During recent discussions, I was also reminded that homemakers and family caregivers have no access to disability coverage, but their families may have a serious problem if they are disabled. The SOA Committee on Post- Retirement Risk is working with Rick Miller and other representatives of NAPFA “University”—a continuing education program for NAPFA members—on education for financial planners about disability benefits.

Dilemmas about Advice
Many comments are made about how important advice is for the middle market, but at the same time there is a lot of focus on the fact that this group is underserved. The 2012 Wharton Pension Research Council symposium was focused on the market for retirement financial advice, and there are several working papers available from that conference. To complicate this further, I have heard concerns expressed about potential conflicts of interest when advice is provided, and questions about whether advice addresses the right issues. The Society of Actuaries Committee on Post-Retirement Risk sponsored a project in 2011-2012 focused on Running Out of Money. Some of the background information is cited above. That project focused on thinking about some of the challenges in the retirement system today. Look at that report and the Pension Research Council papers to see some discussion about the middle market and concerns relative to advice.

Too Many Trade-offs
Risk protection is a vital issue when it comes to retirement security. Yet when we think about important risk protection products, we find that there are trade-offs when considering whether to buy these products. For most people there are too many immediate needs competing for the limited amounts of money available to them. People need to make choices and focus on trade-offs. They are often complex.
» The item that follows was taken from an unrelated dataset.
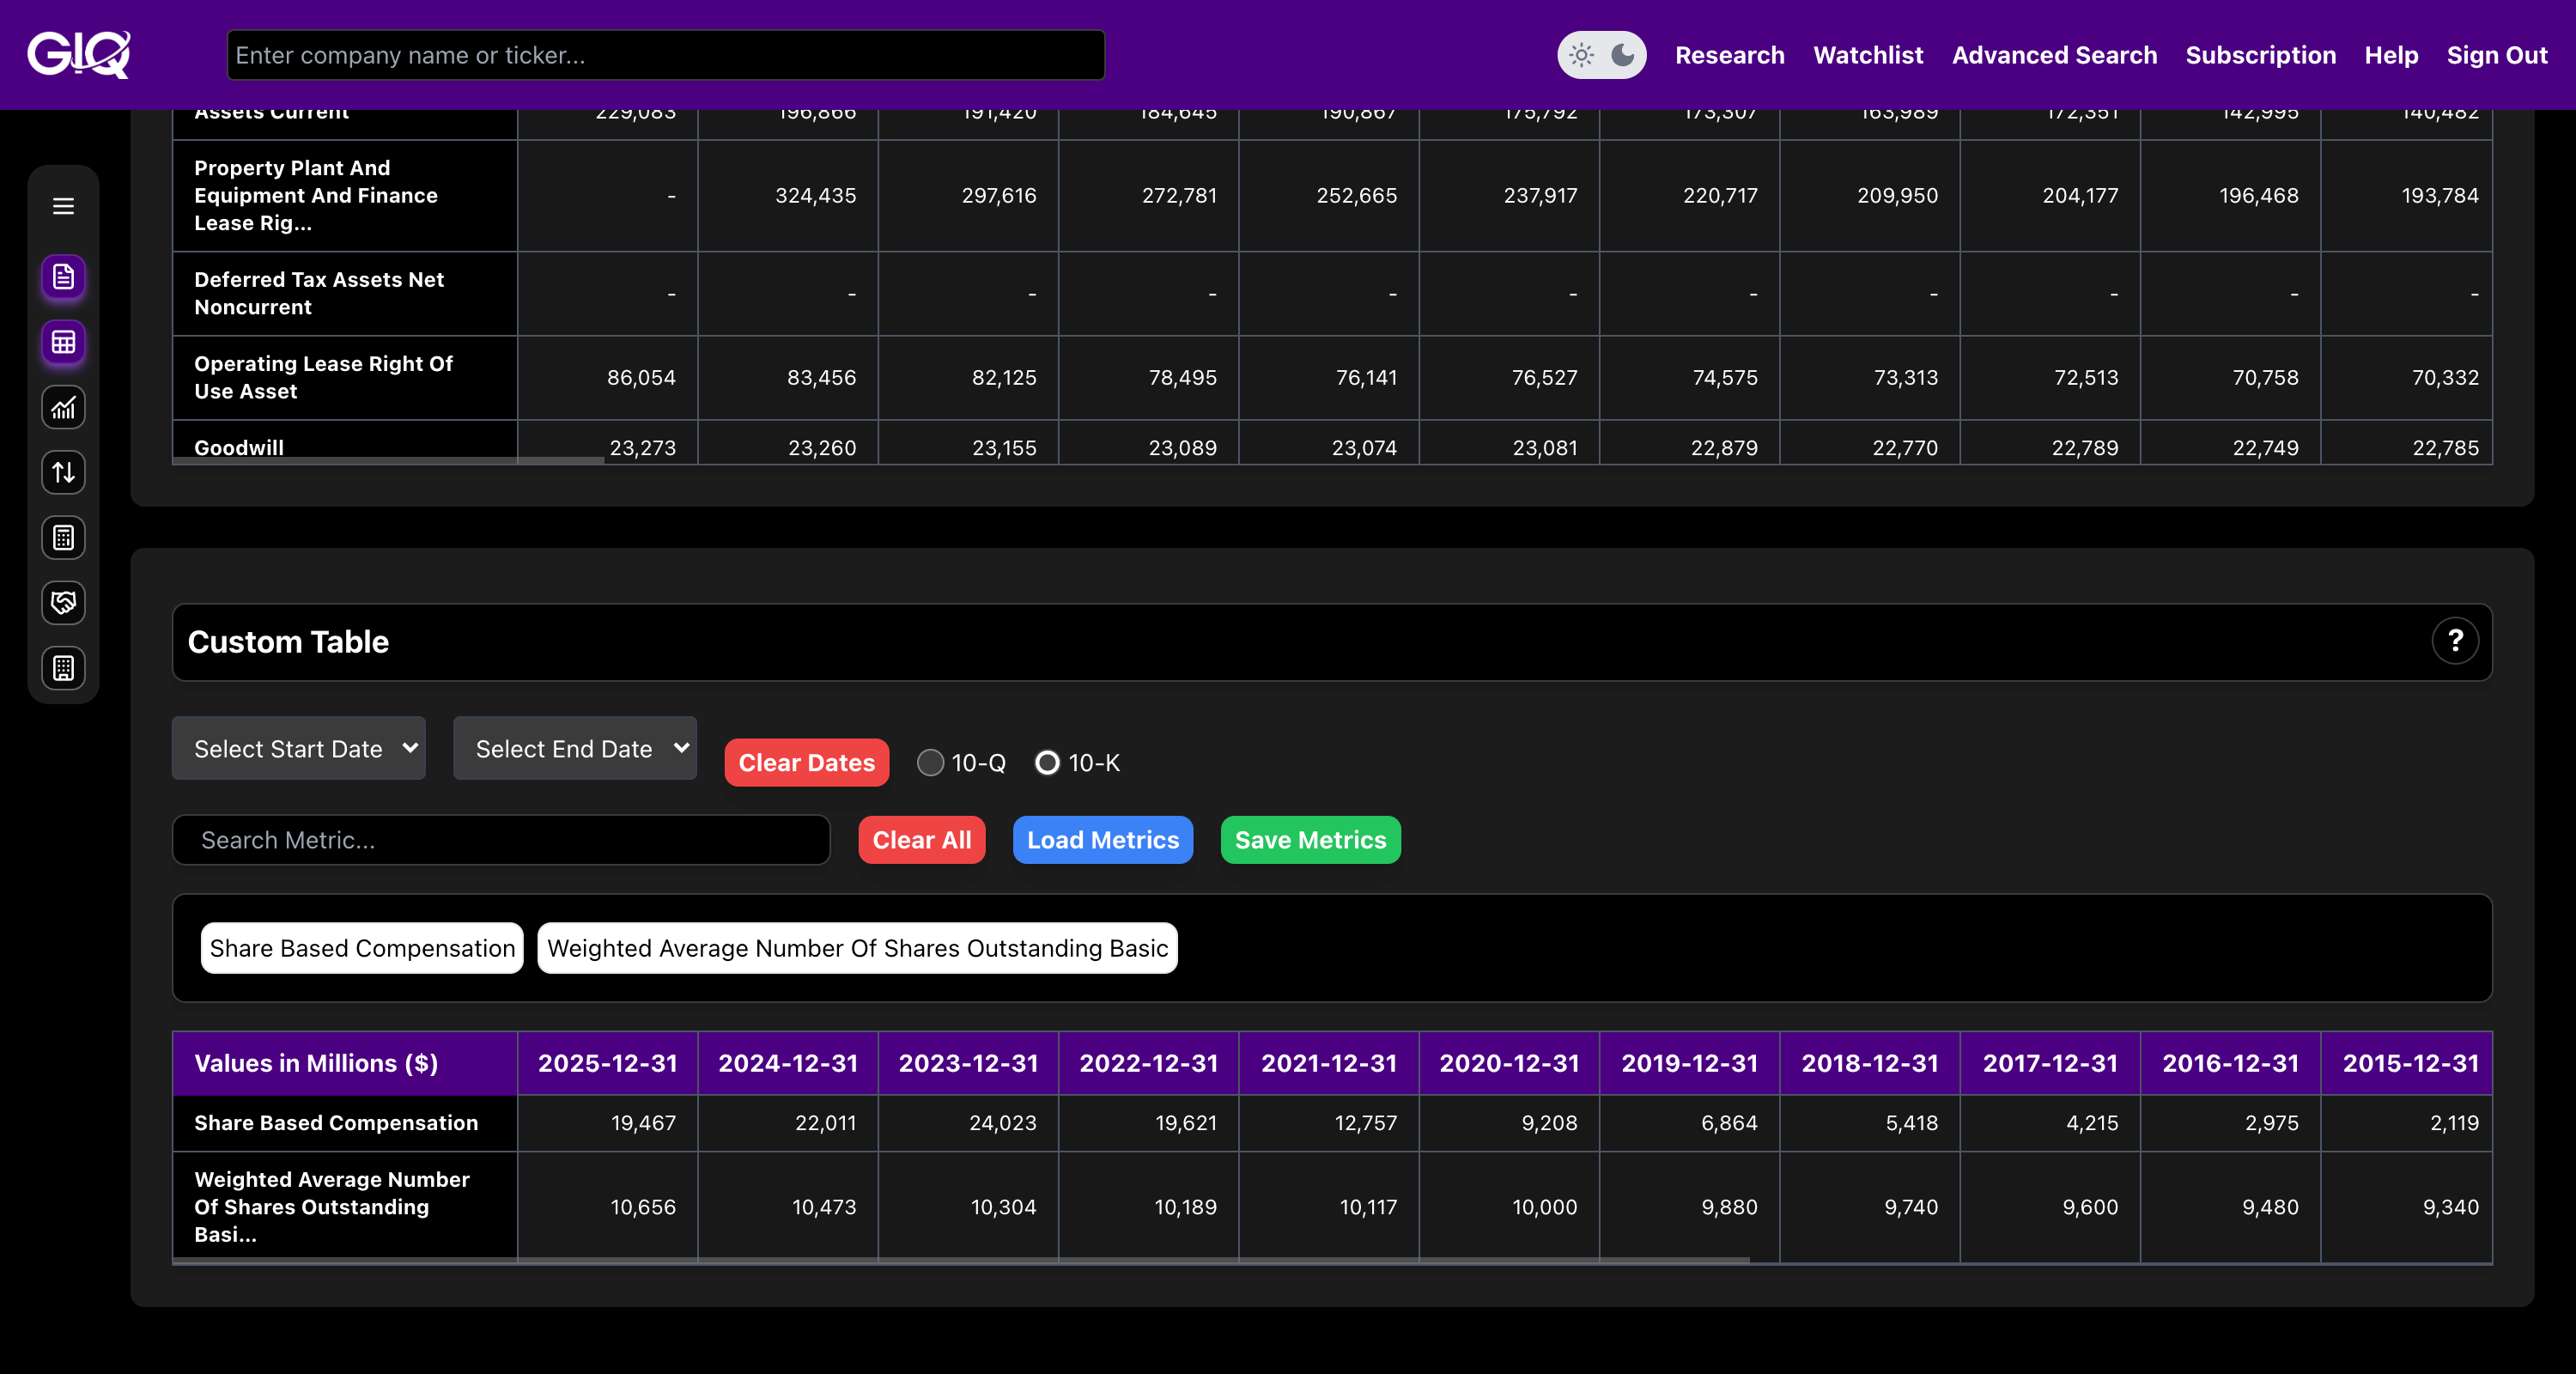Open the document filings sidebar icon

63,277
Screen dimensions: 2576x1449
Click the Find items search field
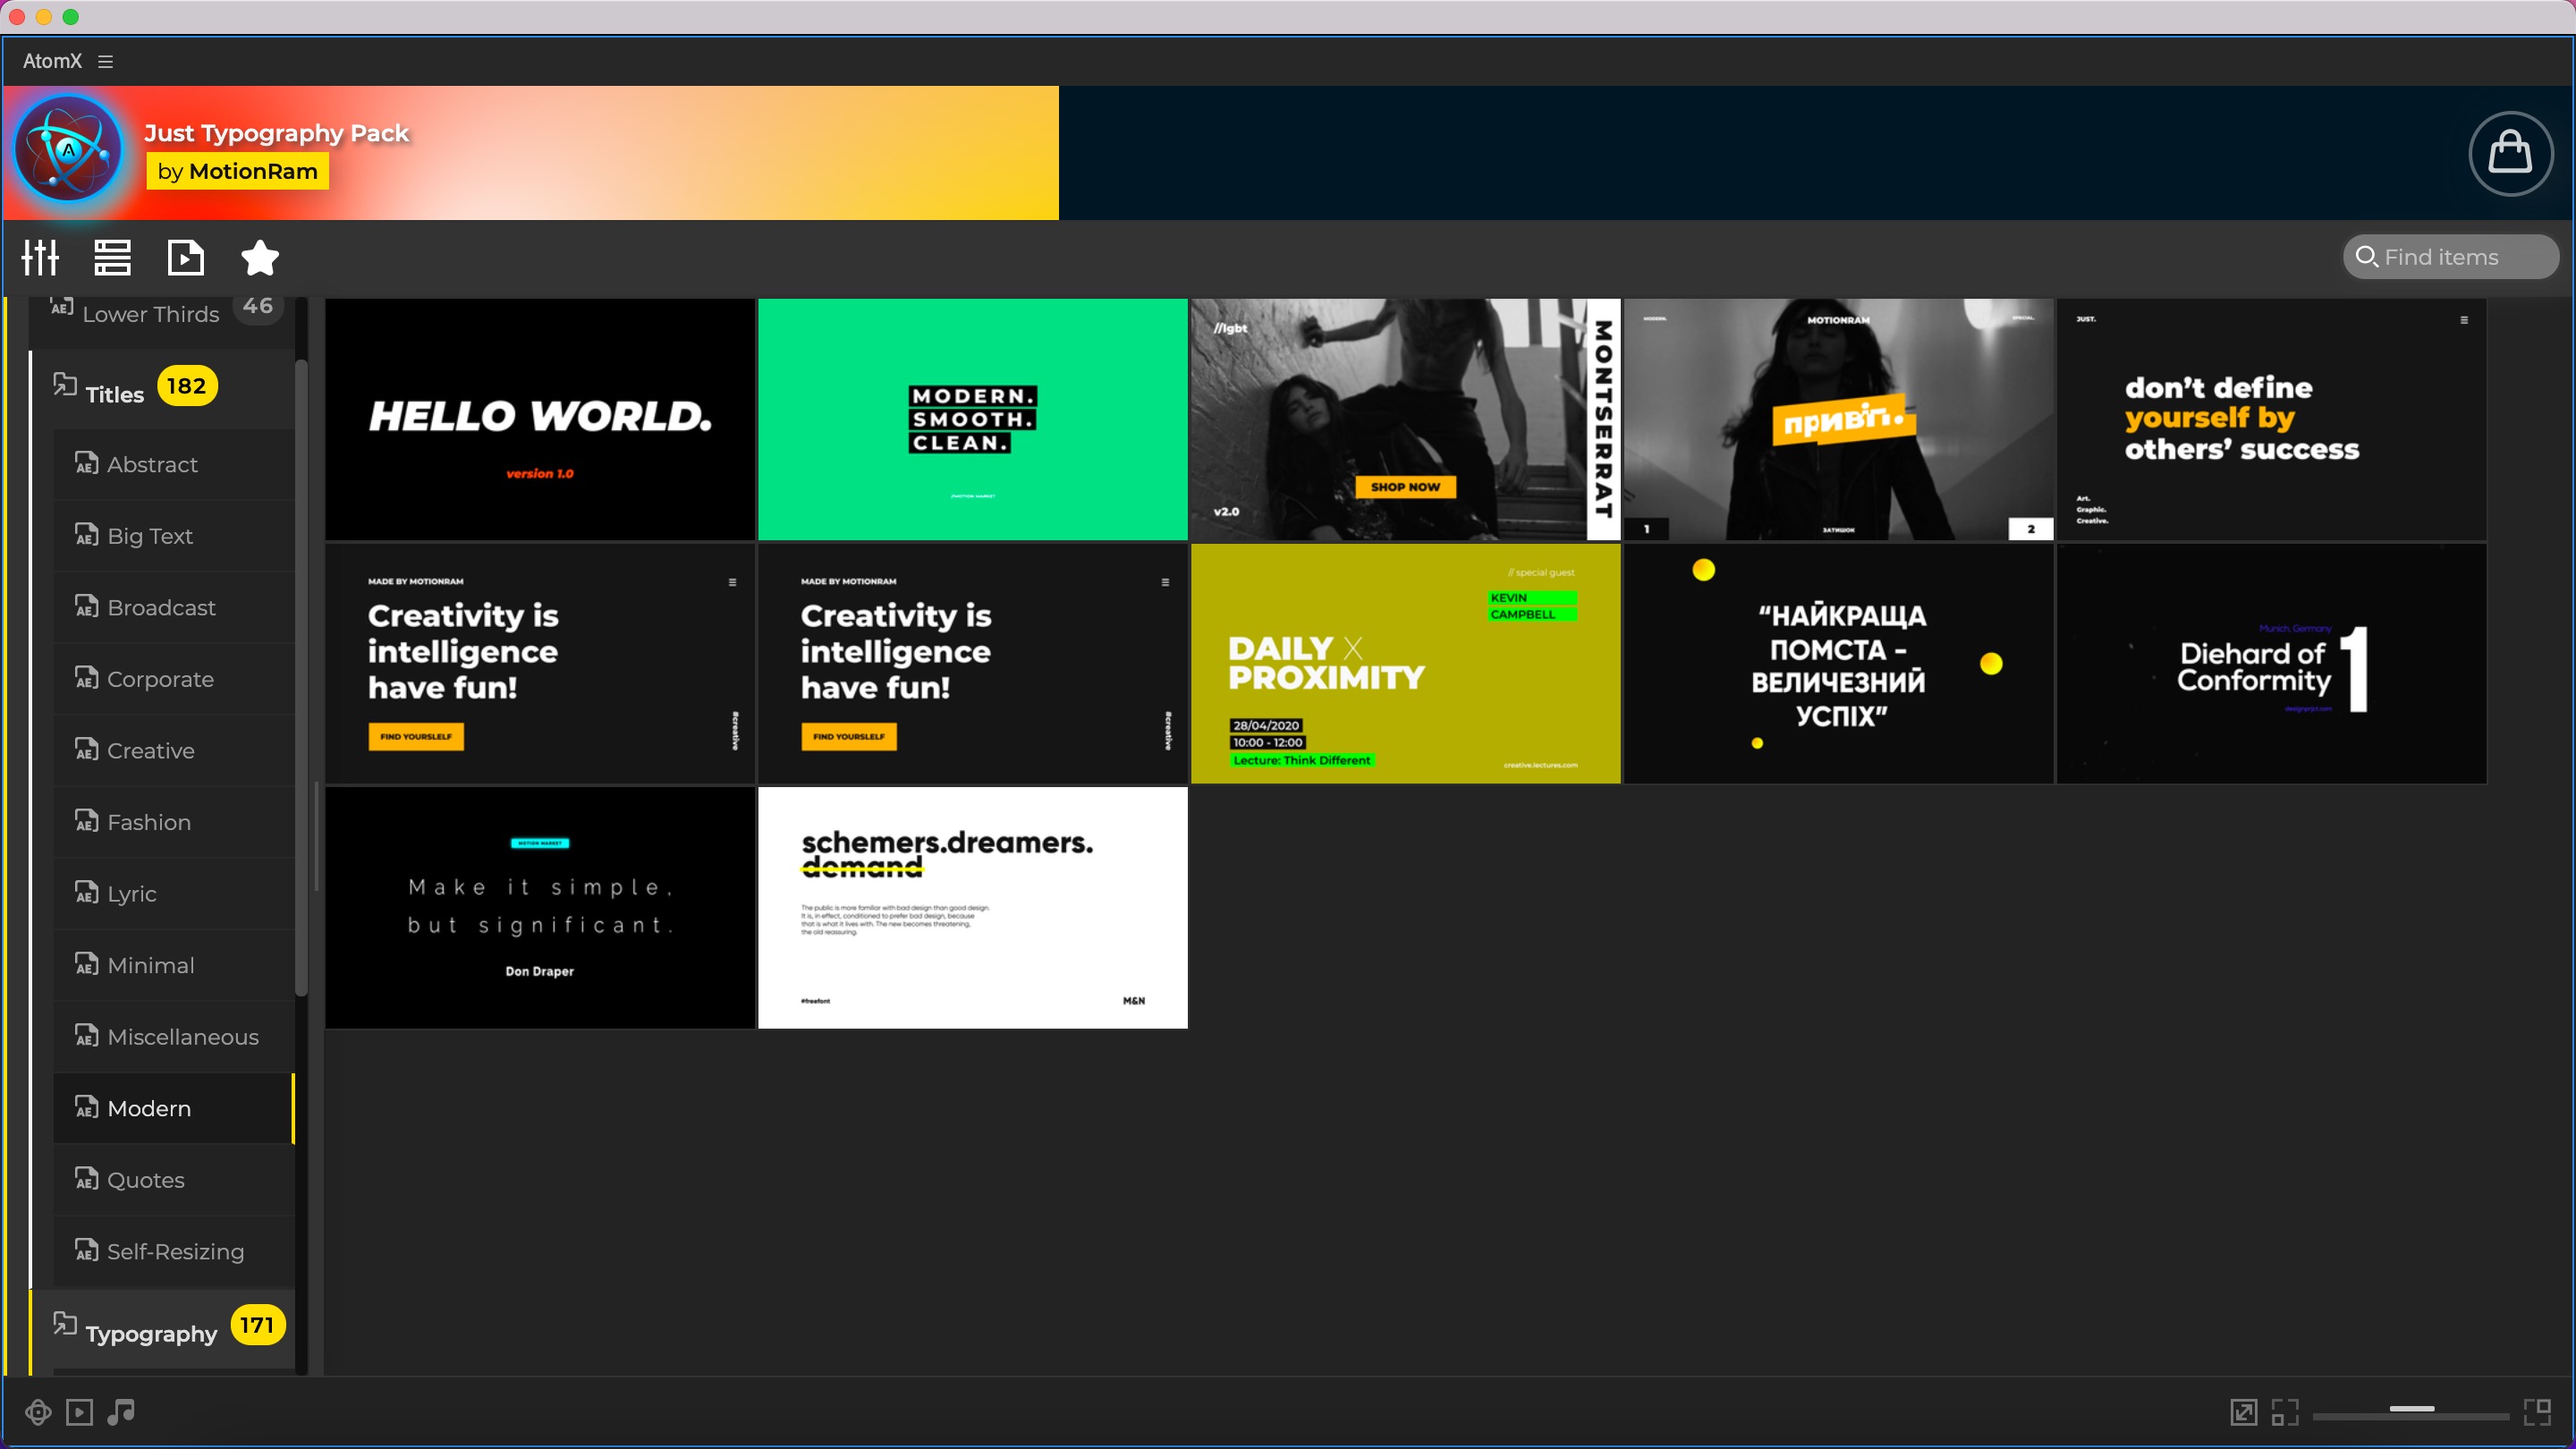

Uncertainty about Public Policy
Taxation is very important in structuring retirement savings and how retirement funds are used. In spite of the claimed “permanence” of the recent tax changes, there is still considerable uncertainty about future tax policy in both the income tax and estate tax arenas. Tax deferral rules may also change. There are also fiscal imbalances in Social Security, Medicare and Medicaid, and substantial concerns with regard to how these programs may evolve. These public policy uncertainties create challenges for people as they plan for retirement.

Closing Comments
I hope this perspective will encourage you to share and discuss your ideas with your professional colleagues. I believe that the story of the retirement system is indeed a mixed story of successes and failures and that it would be helpful if each us wrote down and shared what we view as the successes and which areas need further work. Then we can focus on how we can help to make the system better.

Anna Rappaport, FSA, MAAA, is an internationally known researcher, speaker, and author. She chairs the Society of Actuaries Committee on Post Retirement Needs and Risks and is a Past President of the SOA. She founded Anna Rappaport Consulting in 2005 after retiring from Mercer. She will complete 50 years as a Fellow in 2013.